Tests in tests/integration/cdc-oversized-fallback.spec.js exercise both paths against real PG: normal INSERTs still fire cdc, oversized INSERTs fire cdc_oversized (and NOT cdc), and the row commits regardless (visibility-only failure mode). A function-body pin guards against an accidental rollback of 0094.

Test plan

  • new oversized-payload integration test added (cdc / cdc_oversized split + commit-regardless + function-body pin) — runs against PG once the integration DB is up
  • full unit suite green (npm run test:unit — 3151/3151)
  • lint clean (npm run lint — 0 errors)
  • format clean (npm run format:check)
  • typecheck clean (npm run typecheck)
  • migration validator clean (npm run lint:migrations)
  • precondition-guard check clean (scripts/check-precondition-guards.sh)
  • bulk-update/ANALYZE check clean (scripts/check-bulk-update-analyze.mjs)
  • integration tests not run locally — Docker daemon unavailable in this worktree; will be exercised by the CI integration-tests job (touches shared/database/src/migrations/** + tests/**)

@github-actions

Copy link
Copy Markdown

Schema constraint shape report

data-shape report errored (exit 0): node:internal/modules/runmain:107 triggerUncaughtException( ^ Error ERRMODULENOTFOUND: Cannot find package 'postgres' imported from /home/runner/work/Backend-Service/Backend-Service/scripts/schema-shape-report.mjs Did you mean to import "postgres/cjs/src/index.js"? at Object.getPackageJ; manual check required

@jakebromberg

jakebromberg commented Jun 14, 2026

Copy link
Copy Markdown
Member Author

Code review

Found 1 issue:

  1. New cdc_oversized / cdc_error channels have no production consumer — the migration emits to channels nothing subscribes to.

    The migration's own header comment (0094_cdc_oversized_fallback.sql L33-L34) says "New channel — see cdc-listener.ts subscription update", but cdc-listener.ts is unchanged in this PR and still only subscribes to the cdc channel:

    await listenConnection.listen(
    CDC_CHANNEL,
    (payload: string) => {
    try {
    const event = JSON.parse(payload) as CdcEvent;
    for (const cb of callbacks) {
    try {
    cb(event);
    } catch (err) {
    console.error('[cdc-listener] Callback error:', err);
    }
    }
    } catch (err) {
    console.error('[cdc-listener] Failed to parse CDC payload:', err);
    }
    },
    () => {
    // Fires on initial subscribe AND on every postgres-js auto-reconnect's
    // re-LISTEN. Either way the LISTEN is live again, so flip back to true.
    dispatchState(true);
    }
    );

    pg_notify is fire-and-forget (docs/cdc.md: "Postgres does not durably queue notifications for absent listeners"). With no consumer, the cdc_oversized fallback NOTIFY is dropped on the floor — the downstream cdc-websocket, metadata-broadcast, and reconciliation monitor all consume through onCdcEvent(), which is wired exclusively to cdc. The only retained signal for the oversized branch is the RAISE WARNING in the PG log, which the issue (#1120) describes as the inadequate status quo this PR exists to fix.
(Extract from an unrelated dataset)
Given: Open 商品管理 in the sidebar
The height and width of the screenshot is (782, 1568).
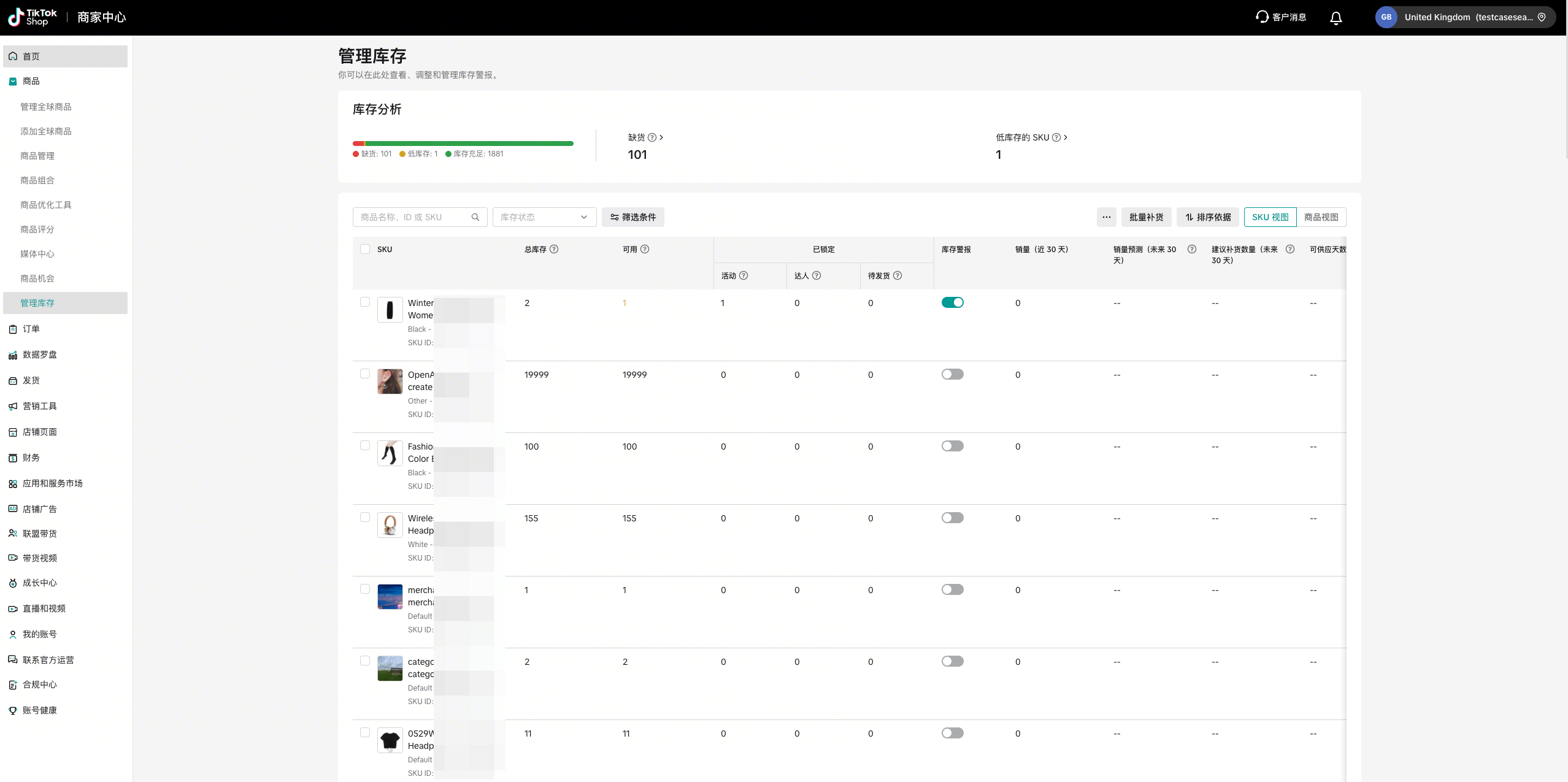Looking at the screenshot, I should click(x=37, y=156).
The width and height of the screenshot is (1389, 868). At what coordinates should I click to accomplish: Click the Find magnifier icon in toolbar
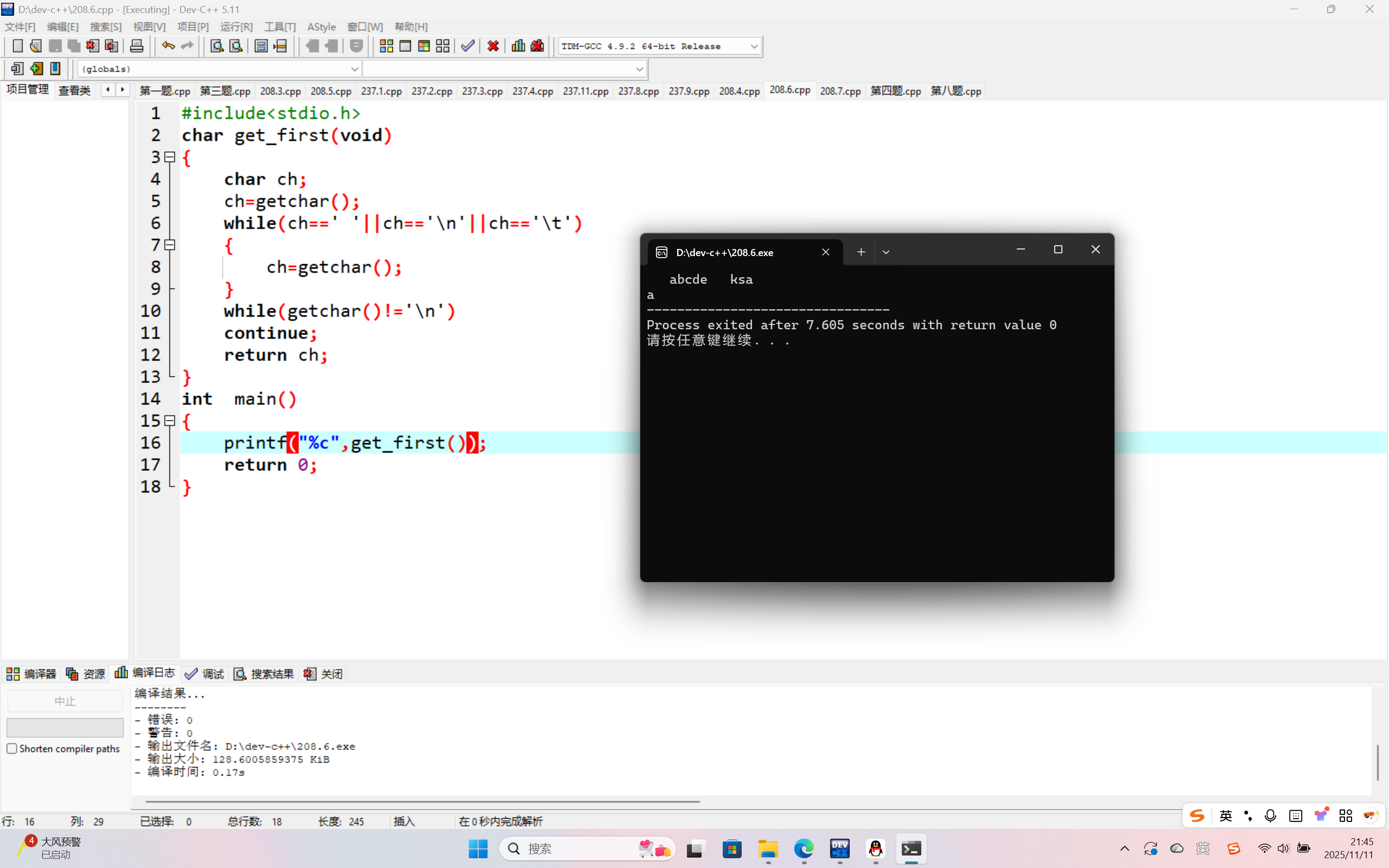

    This also leaves issue CDC trigger silently drops events for rows exceeding 8000 bytes #1120 AC Auth middleware #3 ("emit a metric Sentry can alert on") functionally unmet: routing to another pg_notify channel that no Node-side path subscribes to produces no Sentry signal.

    Recommend either extending cdc-listener.ts to subscribe to both new channels (with a separate onCdcOversizedEvent / onCdcErrorEvent dispatch and a Sentry hook), or shipping that listener change as a fast-follow PR before this trigger change reaches prod.

… errors (#1120)

Postgres `pg_notify` enforces an 8000-byte payload cap. The previous `cdc_notify()` trigger function wrapped the call in a broad `EXCEPTION WHEN OTHERS ... RAISE WARNING ... RETURN NULL`, so when a row's `to_jsonb(NEW)` overflowed the cap (e.g. an enrichment-worker `flowsheet` UPDATE with `artist_bio` + seven streaming URLs) the notification was silently dropped — the originating mutation committed, but no consumer ever saw the event. The only signal was a buried PG-log WARNING line.

Migration 0094 replaces the trigger function so it:

- Detects the oversized case up-front (`octet_length(payload_text) > 7800`) and emits a minimal `cdc_oversized` fallback notification carrying `(table, schema, action, primary_key, payload_bytes, reason='payload_too_large')` so downstream consumers can refetch the row from the source of truth.
- Routes any other unexpected exception through a dedicated `cdc_error` channel (`reason='trigger_exception'`) in addition to the existing `RAISE WARNING`, restoring listener visibility into trigger failures.
- Returns `NEW`/`OLD` instead of bare `NULL` so the trigger contract is unambiguous if a future maintainer rewires it as `BEFORE`.

Tests in `tests/integration/cdc-oversized-fallback.spec.js` verify both paths against real PG: normal INSERTs still fire `cdc`, oversized INSERTs fire `cdc_oversized` (and NOT `cdc`), and the row commits regardless. Also pins the function body so an accidental rollback of 0094 fails CI before redeploy.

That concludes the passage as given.